> _Goal of the exercise_
Count the lines of the data that contain the string "resolution", treating uppercase and lowercase letters as distinct. Give only the number.
# # # # # # #
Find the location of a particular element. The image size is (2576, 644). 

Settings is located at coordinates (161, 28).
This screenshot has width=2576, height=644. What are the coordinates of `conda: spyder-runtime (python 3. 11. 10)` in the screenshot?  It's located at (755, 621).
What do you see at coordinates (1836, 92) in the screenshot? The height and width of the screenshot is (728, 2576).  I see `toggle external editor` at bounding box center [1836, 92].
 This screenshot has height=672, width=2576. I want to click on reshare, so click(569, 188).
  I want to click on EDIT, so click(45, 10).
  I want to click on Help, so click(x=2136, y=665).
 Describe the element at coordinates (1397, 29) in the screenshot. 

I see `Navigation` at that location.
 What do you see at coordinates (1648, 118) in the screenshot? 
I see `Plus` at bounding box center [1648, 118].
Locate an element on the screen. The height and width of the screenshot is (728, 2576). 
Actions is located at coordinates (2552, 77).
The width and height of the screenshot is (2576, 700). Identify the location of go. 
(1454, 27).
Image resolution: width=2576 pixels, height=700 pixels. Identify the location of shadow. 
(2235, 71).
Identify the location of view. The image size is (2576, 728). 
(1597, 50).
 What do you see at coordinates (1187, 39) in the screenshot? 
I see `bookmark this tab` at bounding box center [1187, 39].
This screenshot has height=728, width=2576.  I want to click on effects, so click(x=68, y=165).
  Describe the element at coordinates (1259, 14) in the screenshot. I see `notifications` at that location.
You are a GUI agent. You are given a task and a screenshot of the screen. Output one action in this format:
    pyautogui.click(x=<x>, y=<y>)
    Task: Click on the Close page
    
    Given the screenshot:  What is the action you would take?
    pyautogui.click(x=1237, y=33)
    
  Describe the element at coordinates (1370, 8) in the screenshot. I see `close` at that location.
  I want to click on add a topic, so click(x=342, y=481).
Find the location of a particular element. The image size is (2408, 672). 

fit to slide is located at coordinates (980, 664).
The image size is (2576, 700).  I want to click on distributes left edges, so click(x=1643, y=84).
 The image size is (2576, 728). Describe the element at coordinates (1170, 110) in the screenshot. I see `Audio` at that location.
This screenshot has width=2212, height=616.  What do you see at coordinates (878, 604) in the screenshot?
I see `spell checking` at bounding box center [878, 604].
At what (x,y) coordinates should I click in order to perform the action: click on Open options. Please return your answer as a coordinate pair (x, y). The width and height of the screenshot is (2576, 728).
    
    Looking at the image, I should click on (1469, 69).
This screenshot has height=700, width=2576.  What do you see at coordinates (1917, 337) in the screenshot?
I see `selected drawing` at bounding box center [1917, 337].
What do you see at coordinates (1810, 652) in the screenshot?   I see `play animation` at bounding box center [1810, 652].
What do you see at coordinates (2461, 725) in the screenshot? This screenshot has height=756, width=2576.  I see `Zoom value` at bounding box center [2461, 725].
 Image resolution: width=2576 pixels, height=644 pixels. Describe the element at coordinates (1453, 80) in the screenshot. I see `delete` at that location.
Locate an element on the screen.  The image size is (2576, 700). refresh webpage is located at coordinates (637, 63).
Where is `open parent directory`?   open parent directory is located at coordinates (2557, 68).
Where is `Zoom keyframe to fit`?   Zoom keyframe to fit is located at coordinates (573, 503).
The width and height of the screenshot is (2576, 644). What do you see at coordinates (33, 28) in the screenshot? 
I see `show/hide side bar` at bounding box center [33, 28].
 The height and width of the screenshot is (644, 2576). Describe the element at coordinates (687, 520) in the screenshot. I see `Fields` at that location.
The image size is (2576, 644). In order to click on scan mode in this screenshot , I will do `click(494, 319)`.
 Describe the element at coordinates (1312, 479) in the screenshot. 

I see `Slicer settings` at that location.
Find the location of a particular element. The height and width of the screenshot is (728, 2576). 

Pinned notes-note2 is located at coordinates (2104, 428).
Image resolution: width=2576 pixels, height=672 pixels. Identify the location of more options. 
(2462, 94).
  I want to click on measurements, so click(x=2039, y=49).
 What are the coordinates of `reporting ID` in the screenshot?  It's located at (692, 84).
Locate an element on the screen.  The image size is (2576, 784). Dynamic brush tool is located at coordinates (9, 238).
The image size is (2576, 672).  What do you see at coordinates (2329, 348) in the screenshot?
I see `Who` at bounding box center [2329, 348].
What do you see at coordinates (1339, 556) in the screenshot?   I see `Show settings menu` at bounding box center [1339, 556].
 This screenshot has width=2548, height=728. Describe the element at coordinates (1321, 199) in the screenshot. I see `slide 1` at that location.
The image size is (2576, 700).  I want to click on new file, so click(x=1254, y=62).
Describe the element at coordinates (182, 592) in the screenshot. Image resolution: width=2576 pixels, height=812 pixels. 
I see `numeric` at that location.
# # # # # # #
> _Solution_
4